Professor Titiunik's research has focused on causal inference with particular attention to regression discontinuity design and estimation. One important contribution in a series of papers develops methods for determining the best window within which the "as-if" random assumption is appropriate and in which to observe the causal effects attributable to the discontinuity. A second widely cited contribution develops nonparametric confidence intervals for RD designs. A recent piece develops covariate adjustment RD procedures that improve the estimator's efficiency. She and co-authors have developed sophisticated methods for using geographic boundaries as the source of the discontinuity.
The substantive contributions span a broad set of topics. There are multiple papers examining legislative behavior, such as incumbency advantage and productivity, in a number of electoral contexts, from the U. S. Senate to state politics to Brazilian mayor contests. Another set of papers examines turnout and registration, again in a range of contexts. In many instances the direct topic may appear narrow, such as the incumbency advantage of Brazilian mayors and the effects of term limits. But the results and subsequent discussions address much larger questions, such as the effects of weak parties.
The published work includes several expositional pieces making causal inference and RD designs specifically available and comprehensible to a broad range of scholars. This is obviously important work for what otherwise could be a relatively technical and therefore opaque method for non-methodologists. Most notable is a recent monograph from Cambridge University Press titled a "Practical Introduction to Regression Discontinuity Designs."

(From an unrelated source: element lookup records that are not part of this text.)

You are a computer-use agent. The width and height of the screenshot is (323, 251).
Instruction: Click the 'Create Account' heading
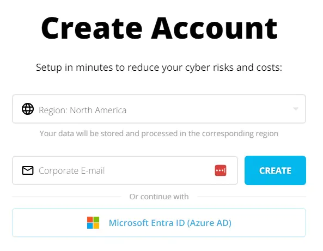[x=159, y=28]
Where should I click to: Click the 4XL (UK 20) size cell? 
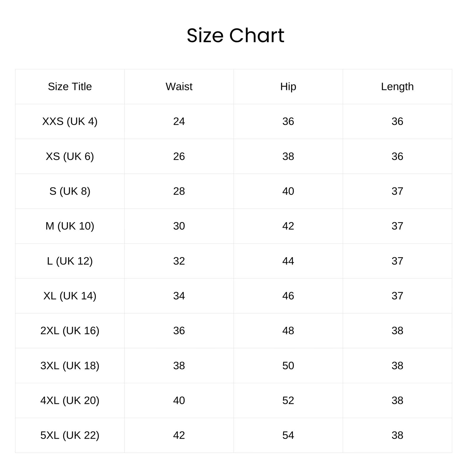pos(70,401)
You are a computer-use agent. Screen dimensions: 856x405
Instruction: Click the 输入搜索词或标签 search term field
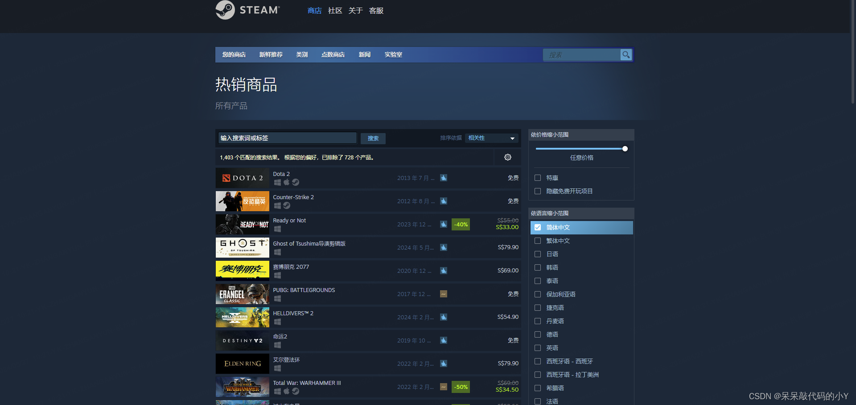tap(287, 138)
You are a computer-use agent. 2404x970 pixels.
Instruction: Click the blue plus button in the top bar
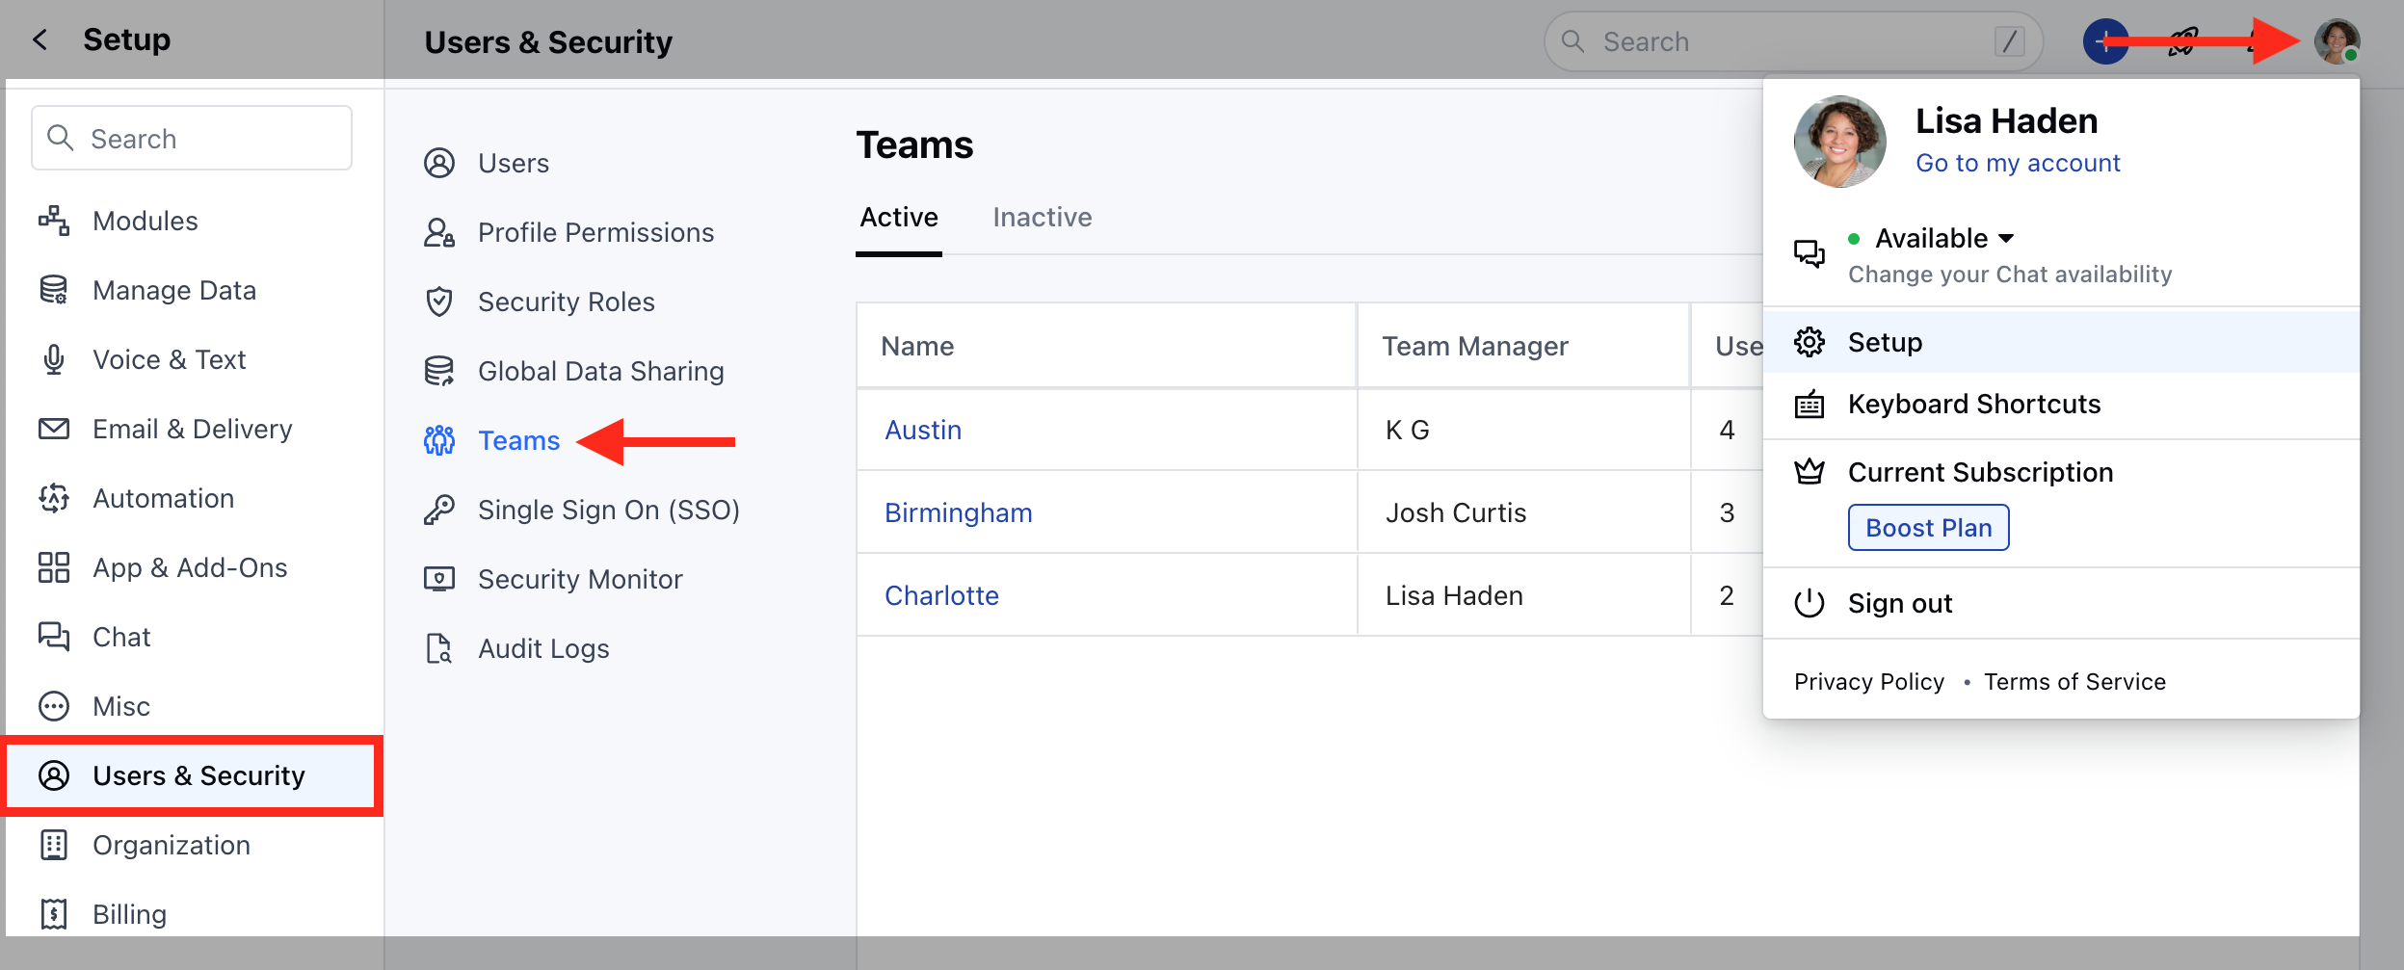pos(2106,41)
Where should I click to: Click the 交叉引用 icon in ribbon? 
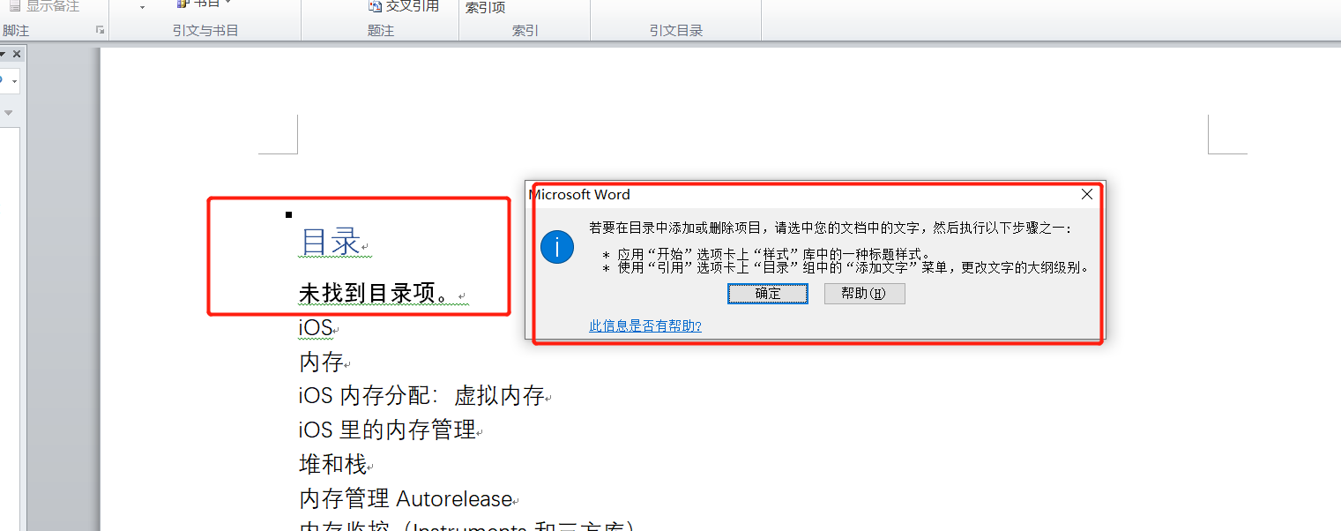pos(375,6)
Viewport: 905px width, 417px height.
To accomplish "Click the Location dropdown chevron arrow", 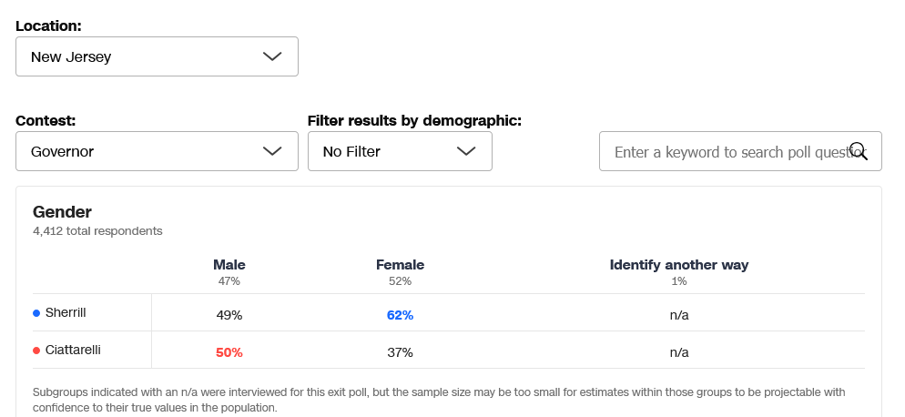I will [272, 56].
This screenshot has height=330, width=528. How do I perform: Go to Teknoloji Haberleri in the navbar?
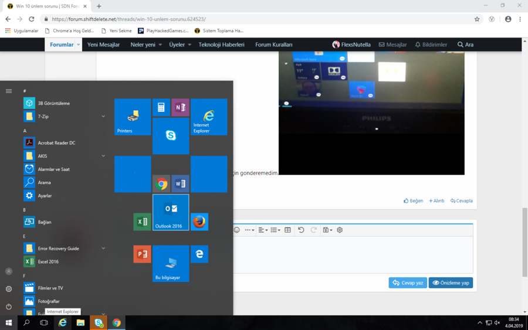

Professor Titiunik has also made multiple and important software contributions that support the methodological innovations. Her list of publications includes six articles in prominent software journals. As noted above she received the SPM Statistical Software Award for this work.
The scholarly publications appear in the leading journals in multiple disciplines, from Political Science to Economics to Statistics. The recent Google Scholar citation count exceeds 5,000 cites. Again in a broad range of disciplines.
Professor Titiunik has an excellent reputation as teacher who regularly co-authors with graduate students. All describe her as rigorous, demanding, very supportive and an excellent advisor and mentor.
Her service to the discipline includes a term on the SPM Diversity Committee and as a member-at-large (2017 - 2019). She is currently on both the publications and the long-range planning committees. Professor Titiunik also plays important roles in the public sphere. Most significantly, she was a member of the expert panel on Regression Discontinuity Design standards for the Institute of Education Sciences, U. S. Dept. of Education. This was a panel of national experts to advise the Institute on RD designs.